**Work to complete:**
Nothing but the lines from the line with "Where should I click to: Open" through the end of the data is to be copied, and each is to be copied exactly.

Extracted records

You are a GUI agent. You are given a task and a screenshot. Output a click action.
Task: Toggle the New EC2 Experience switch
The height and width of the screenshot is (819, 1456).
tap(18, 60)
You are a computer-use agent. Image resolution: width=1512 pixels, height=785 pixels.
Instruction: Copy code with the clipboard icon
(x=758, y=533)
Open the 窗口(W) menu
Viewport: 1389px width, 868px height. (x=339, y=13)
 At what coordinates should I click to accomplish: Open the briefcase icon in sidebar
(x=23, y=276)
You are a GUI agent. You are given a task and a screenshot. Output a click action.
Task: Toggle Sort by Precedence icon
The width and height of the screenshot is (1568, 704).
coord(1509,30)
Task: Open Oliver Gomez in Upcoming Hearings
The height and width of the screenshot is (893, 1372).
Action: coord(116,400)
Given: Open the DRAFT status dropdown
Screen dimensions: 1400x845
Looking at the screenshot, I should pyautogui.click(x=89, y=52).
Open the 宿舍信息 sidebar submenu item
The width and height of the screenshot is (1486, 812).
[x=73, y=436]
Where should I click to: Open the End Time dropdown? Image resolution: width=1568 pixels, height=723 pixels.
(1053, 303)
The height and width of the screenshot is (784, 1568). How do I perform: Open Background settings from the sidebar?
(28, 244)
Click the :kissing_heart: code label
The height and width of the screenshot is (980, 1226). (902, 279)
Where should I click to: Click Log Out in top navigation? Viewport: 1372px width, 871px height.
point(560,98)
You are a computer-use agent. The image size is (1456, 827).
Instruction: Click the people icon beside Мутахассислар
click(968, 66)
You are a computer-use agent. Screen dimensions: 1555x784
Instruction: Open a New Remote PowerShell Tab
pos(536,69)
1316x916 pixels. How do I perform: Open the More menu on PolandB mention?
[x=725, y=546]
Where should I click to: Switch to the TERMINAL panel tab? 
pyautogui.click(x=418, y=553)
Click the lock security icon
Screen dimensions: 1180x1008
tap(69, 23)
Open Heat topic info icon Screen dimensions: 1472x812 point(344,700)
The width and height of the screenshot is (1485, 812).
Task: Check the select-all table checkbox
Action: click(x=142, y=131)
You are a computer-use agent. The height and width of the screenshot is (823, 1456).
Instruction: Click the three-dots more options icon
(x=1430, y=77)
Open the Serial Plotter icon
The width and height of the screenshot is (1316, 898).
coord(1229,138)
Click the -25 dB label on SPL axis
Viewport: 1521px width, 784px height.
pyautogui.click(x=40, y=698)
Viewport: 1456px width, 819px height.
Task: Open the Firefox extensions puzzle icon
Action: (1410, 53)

**Response area:**
Where should I click to: Open the End Time dropdown? Image resolution: width=1568 pixels, height=723 pixels.
(1053, 303)
The height and width of the screenshot is (784, 1568). How do I perform: Open Background settings from the sidebar?
(28, 244)
Click the :kissing_heart: code label
The height and width of the screenshot is (980, 1226). (902, 279)
Where should I click to: Click Log Out in top navigation? Viewport: 1372px width, 871px height.
point(560,98)
You are a computer-use agent. The image size is (1456, 827).
Instruction: Click the people icon beside Мутахассислар
click(968, 66)
You are a computer-use agent. Screen dimensions: 1555x784
Instruction: Open a New Remote PowerShell Tab
pos(536,69)
1316x916 pixels. How do I perform: Open the More menu on PolandB mention?
[x=725, y=546]
Where should I click to: Switch to the TERMINAL panel tab? 
pyautogui.click(x=418, y=553)
Click the lock security icon
Screen dimensions: 1180x1008
tap(69, 23)
Open Heat topic info icon Screen dimensions: 1472x812 point(344,700)
The width and height of the screenshot is (1485, 812).
Task: Check the select-all table checkbox
Action: click(x=142, y=131)
You are a computer-use agent. The height and width of the screenshot is (823, 1456).
Instruction: Click the three-dots more options icon
(x=1430, y=77)
Open the Serial Plotter icon
The width and height of the screenshot is (1316, 898).
coord(1229,138)
Click the -25 dB label on SPL axis
Viewport: 1521px width, 784px height.
pyautogui.click(x=40, y=698)
Viewport: 1456px width, 819px height.
Task: Open the Firefox extensions puzzle icon
Action: (1410, 53)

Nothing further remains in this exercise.